The students built their first molecule, Diene, on WebMO, and Victoria explained which engine and test to chose for this job. Their first test optimized the geometry for the molecule, and then they ran a UV-vis job on the new molecule. The class looked at a graph produced by the job. It showed that Diene absorbed light in the 150-250 range. The class looked at this range on a light wavelength chart and saw this wasn't in the visual light spectrum. They then compared these results to the results on a test of Beta-Carotene, which is in carrots. They saw that Beta-Carotene absorbed visual light except where it was orange, hence the orange color of carrots.

Using this information, the class then answered some questions about the lens problem: What kind of light do we expect the dark lens to absorb? Where will this be on the graph? Next, the class tested the two lens molecules: napthopyran and indenonapthopyran. They then compared the two: the first molecule didn't absorb visible light and the second did. The class determined that the second molecule, indenonapthopyran must be the dark lens, because absorbing visible light gives it the dark color.

The next activity revolved around a website called Reciprocal Net which has information on many molecules. The class compared the structure of a sugar molecule to various other molecules, and came to the conclusion that molecules that had a similar structure to sugar were often things that tasted sweet. Victoria explained how this concept was related to artificial sweeteners. The class then compared other molecules and found this general rule held true for many other structures: molecules with similar structures had similar properties.

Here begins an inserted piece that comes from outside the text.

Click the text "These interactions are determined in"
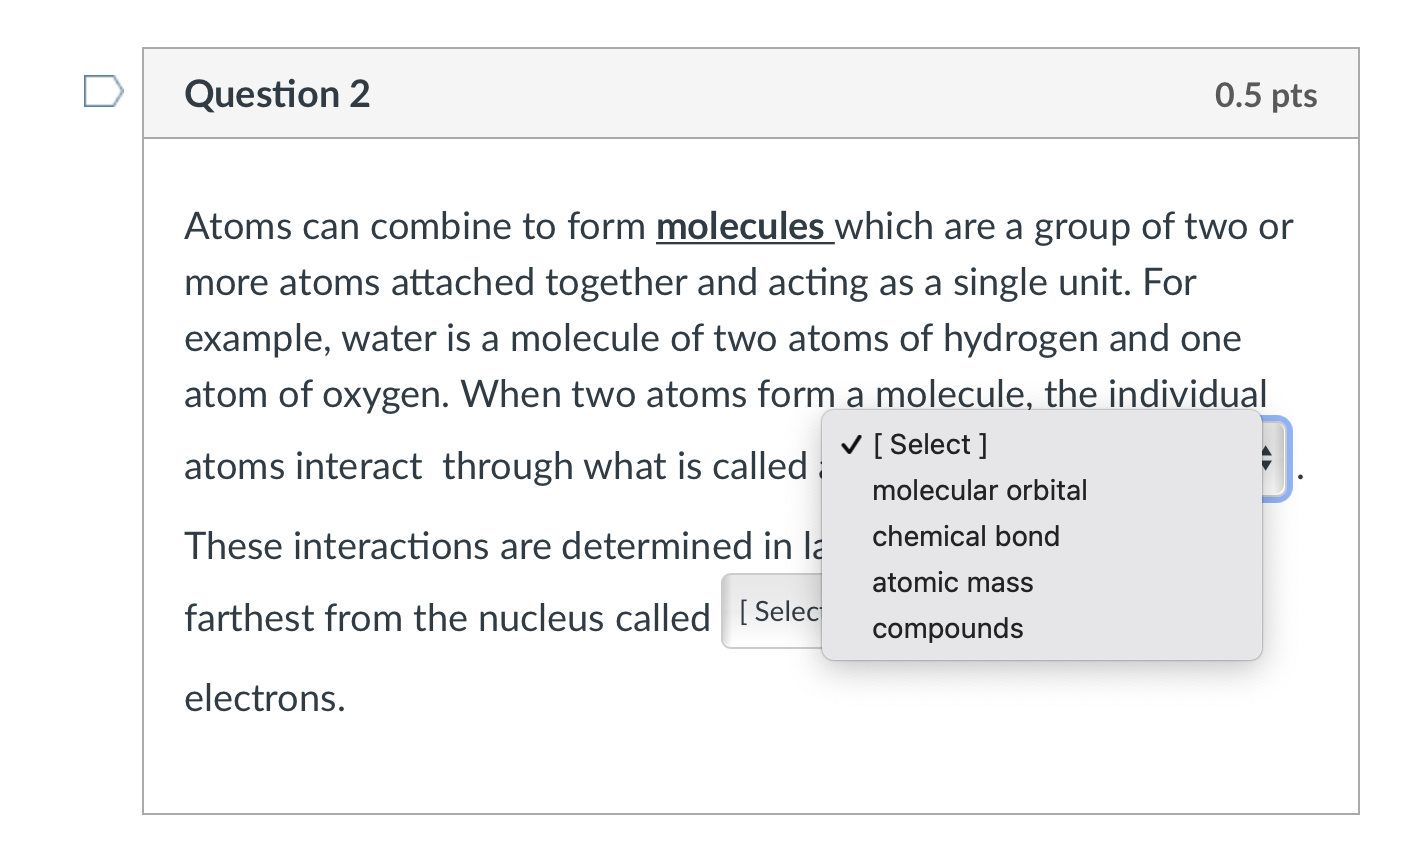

After lunch, the students looked at a susceptible, infected, recovered (SIR) model made in Netlogo. They experimented with the infection rate, fatality rate, and number of doctors to see the effects on the model. They then opened Microsoft Excel to start making an SIR model. They started by creating an unrealistic model where only one person per day would get infected, but they were able to easily change the number of people that got infected per day by changing the value of "delta infected". Since they had already input all of the formulas using simplified numbers, the model would change automatically if any of its inputs were changed. They added a line graph that would plot the number of susceptible and infected people. The students then did an activity to represent the spread of a disease. They rolled dice to determine if a person would become infected or recover from the disease.

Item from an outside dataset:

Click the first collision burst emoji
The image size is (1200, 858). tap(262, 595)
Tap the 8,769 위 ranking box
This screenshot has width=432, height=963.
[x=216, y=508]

After taking a short break, the students started working with excel again. They created a table with the results of the activity in it and then made a graph of the data. The final model they made using excel was a more accurate model of a disease spread where each infected person had a chance to infect other people they interacted with. They then added a graph to the model. The next thing they did was let infected people recover and become immune to the disease. They then added slider bars to their model so that the values would be easier to adjust. The final thing they did was adding death to their model. After finishing the model, the students changed some of the values in the model to see how they would affect the graph.